Task requirements:
State how many lines in the records below include the word "computer". Give nothing but that number.

Data supplied:
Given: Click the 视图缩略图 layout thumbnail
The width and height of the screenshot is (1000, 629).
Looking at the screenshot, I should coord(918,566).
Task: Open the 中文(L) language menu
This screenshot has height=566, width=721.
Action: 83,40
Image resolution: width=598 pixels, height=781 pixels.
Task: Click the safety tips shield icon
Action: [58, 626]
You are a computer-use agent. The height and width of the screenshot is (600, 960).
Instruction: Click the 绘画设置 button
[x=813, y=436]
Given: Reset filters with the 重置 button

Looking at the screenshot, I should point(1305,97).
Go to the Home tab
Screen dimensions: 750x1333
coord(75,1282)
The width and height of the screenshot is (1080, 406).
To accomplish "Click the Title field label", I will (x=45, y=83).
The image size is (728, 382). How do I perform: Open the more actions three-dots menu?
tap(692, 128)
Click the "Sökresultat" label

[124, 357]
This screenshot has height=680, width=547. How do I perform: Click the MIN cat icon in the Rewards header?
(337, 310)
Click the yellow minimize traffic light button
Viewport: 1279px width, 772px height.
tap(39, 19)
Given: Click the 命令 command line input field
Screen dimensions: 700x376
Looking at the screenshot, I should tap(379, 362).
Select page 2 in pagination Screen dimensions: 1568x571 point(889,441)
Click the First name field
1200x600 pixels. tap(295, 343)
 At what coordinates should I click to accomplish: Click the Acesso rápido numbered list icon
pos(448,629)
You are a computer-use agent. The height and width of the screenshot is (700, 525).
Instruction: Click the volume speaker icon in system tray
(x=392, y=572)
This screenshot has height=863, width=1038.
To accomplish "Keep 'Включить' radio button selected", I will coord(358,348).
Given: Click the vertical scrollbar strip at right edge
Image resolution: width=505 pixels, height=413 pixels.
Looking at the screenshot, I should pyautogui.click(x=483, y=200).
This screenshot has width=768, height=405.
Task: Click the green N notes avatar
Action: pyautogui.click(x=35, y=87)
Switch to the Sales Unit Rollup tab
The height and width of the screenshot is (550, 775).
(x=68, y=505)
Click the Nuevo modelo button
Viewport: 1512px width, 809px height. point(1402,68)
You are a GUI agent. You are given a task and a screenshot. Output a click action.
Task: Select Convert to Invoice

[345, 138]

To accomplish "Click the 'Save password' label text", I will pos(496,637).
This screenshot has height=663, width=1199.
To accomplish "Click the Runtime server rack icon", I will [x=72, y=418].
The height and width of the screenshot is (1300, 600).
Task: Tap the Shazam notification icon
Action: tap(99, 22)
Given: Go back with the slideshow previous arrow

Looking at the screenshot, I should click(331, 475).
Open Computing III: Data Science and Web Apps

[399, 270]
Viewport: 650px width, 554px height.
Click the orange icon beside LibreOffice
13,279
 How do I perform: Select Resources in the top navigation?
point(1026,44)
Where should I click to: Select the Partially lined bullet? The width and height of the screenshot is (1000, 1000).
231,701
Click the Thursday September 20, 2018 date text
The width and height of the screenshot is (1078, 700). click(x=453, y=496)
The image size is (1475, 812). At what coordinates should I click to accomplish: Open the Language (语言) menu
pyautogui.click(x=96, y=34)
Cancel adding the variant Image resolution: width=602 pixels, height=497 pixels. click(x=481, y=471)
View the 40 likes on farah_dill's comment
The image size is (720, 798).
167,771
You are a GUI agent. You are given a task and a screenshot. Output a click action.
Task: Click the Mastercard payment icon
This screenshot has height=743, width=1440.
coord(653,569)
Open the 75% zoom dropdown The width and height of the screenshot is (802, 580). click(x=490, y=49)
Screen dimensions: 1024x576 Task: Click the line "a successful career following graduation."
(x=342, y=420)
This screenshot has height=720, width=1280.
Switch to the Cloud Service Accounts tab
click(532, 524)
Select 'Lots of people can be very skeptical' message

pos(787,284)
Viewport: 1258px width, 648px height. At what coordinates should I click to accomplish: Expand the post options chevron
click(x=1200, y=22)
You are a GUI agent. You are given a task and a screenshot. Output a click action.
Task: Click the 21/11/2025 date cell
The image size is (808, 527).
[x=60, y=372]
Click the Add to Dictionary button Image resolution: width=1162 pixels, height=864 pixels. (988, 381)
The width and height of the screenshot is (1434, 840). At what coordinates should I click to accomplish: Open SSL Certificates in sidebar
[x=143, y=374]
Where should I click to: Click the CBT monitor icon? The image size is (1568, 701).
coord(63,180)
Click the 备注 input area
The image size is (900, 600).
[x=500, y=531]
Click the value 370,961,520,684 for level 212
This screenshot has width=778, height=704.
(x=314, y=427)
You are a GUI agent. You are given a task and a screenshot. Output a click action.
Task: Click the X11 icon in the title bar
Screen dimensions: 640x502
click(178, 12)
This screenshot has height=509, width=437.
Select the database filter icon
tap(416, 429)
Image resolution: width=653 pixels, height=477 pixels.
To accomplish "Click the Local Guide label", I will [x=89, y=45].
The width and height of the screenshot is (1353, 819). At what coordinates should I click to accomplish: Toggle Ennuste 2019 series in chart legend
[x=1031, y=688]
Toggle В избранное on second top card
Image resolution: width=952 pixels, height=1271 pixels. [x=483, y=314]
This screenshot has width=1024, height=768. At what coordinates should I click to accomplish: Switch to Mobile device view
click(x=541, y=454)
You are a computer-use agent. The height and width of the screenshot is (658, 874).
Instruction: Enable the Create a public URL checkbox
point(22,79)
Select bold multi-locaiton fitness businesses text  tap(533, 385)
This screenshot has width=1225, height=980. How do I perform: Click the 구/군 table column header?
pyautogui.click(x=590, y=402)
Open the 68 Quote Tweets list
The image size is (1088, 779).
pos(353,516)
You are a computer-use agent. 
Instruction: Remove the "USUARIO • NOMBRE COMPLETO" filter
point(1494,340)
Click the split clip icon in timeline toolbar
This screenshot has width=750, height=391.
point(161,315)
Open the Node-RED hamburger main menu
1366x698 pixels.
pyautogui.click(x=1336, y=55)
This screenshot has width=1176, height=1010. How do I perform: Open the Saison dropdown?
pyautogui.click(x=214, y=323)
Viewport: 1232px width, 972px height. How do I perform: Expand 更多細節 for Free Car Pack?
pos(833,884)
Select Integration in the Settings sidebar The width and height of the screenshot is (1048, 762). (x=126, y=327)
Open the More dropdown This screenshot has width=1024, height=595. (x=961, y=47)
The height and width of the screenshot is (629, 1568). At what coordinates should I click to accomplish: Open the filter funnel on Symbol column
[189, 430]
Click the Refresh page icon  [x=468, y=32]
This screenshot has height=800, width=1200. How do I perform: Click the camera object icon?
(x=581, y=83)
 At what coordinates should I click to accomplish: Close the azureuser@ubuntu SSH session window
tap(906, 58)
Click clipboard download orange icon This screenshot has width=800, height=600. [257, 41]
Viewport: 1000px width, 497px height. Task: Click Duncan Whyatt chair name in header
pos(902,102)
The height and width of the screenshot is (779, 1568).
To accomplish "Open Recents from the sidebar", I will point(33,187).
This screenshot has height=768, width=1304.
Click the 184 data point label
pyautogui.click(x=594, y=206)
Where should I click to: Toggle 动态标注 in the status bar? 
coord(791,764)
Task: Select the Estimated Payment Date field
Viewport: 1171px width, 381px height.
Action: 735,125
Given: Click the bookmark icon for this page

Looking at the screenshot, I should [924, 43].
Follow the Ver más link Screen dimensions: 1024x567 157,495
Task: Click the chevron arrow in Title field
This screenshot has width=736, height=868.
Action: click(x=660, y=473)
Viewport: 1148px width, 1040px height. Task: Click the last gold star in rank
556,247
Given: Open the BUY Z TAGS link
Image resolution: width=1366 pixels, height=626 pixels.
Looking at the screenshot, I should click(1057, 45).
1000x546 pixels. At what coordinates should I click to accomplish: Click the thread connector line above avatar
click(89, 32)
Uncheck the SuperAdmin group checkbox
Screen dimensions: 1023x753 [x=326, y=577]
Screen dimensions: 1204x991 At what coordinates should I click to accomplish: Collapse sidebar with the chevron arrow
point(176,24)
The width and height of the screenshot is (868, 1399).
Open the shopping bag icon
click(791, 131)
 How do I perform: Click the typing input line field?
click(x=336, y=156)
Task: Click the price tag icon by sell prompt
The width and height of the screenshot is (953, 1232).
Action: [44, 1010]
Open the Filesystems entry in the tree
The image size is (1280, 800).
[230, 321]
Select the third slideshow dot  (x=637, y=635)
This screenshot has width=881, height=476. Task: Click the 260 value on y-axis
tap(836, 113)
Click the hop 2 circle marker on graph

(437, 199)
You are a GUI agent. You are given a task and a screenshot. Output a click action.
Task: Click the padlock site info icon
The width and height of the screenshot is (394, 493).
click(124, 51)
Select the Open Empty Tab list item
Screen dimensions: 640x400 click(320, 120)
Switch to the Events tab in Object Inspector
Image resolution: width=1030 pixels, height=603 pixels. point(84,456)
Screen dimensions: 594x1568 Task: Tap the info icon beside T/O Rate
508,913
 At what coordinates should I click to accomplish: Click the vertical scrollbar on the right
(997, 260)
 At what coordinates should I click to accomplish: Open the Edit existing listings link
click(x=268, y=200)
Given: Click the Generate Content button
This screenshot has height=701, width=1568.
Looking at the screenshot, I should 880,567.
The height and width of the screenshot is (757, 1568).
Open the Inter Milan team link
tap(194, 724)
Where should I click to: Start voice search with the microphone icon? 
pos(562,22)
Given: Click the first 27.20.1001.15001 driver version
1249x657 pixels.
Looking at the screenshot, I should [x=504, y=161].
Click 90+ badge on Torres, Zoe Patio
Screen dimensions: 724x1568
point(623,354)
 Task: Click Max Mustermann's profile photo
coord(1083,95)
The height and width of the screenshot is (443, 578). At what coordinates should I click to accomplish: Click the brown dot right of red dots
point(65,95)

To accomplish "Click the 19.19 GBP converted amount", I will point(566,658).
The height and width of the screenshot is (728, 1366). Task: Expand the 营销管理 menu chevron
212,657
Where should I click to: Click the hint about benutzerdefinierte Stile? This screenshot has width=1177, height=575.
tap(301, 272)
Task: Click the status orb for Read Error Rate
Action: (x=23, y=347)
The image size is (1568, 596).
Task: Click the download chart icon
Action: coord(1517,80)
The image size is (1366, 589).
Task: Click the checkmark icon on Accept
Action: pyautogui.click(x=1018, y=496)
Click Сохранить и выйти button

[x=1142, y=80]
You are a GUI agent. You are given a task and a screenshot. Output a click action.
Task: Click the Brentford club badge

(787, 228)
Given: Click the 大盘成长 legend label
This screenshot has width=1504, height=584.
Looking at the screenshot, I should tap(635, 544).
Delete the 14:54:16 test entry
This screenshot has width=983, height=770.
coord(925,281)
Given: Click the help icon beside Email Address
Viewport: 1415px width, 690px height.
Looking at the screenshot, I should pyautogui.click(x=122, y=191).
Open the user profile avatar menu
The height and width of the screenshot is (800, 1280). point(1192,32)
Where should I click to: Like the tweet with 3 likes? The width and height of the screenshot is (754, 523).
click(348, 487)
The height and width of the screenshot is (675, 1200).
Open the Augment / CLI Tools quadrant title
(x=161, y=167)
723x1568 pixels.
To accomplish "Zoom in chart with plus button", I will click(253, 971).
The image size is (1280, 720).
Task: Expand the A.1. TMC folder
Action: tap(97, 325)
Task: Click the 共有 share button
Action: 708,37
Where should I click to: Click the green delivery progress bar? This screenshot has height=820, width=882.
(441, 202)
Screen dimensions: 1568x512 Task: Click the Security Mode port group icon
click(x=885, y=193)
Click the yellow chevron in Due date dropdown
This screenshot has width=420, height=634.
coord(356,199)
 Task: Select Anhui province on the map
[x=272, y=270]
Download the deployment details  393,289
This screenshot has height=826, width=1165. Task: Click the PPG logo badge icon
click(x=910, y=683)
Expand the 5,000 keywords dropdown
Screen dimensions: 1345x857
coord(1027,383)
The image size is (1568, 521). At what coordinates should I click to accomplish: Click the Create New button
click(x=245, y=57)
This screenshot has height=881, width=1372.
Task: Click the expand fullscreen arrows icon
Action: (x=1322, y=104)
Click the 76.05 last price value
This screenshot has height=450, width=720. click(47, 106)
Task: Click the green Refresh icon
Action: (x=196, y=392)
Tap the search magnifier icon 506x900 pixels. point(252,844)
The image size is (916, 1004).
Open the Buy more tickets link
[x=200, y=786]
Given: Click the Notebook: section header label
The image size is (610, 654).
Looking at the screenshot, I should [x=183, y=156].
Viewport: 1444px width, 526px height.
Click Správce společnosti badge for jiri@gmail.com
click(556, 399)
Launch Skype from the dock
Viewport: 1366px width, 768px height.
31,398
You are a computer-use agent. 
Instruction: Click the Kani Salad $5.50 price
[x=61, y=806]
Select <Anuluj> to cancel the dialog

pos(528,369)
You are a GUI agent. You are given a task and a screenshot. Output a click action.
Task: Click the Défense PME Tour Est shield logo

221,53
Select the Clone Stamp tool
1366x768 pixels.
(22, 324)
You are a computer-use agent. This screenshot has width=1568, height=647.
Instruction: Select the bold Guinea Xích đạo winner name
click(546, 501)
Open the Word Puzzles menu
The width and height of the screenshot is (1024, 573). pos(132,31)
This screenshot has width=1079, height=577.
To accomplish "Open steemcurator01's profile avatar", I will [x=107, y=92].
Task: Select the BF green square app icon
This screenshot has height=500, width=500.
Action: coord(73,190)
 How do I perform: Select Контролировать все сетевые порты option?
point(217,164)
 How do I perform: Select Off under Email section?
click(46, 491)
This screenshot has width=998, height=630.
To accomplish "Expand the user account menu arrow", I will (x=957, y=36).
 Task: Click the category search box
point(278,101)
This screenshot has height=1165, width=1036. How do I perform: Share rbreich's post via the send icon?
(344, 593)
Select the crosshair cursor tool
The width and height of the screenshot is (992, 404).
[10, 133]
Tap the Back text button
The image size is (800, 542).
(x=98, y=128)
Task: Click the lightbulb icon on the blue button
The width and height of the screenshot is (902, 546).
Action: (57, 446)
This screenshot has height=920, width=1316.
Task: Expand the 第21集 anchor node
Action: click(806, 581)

Written response:
6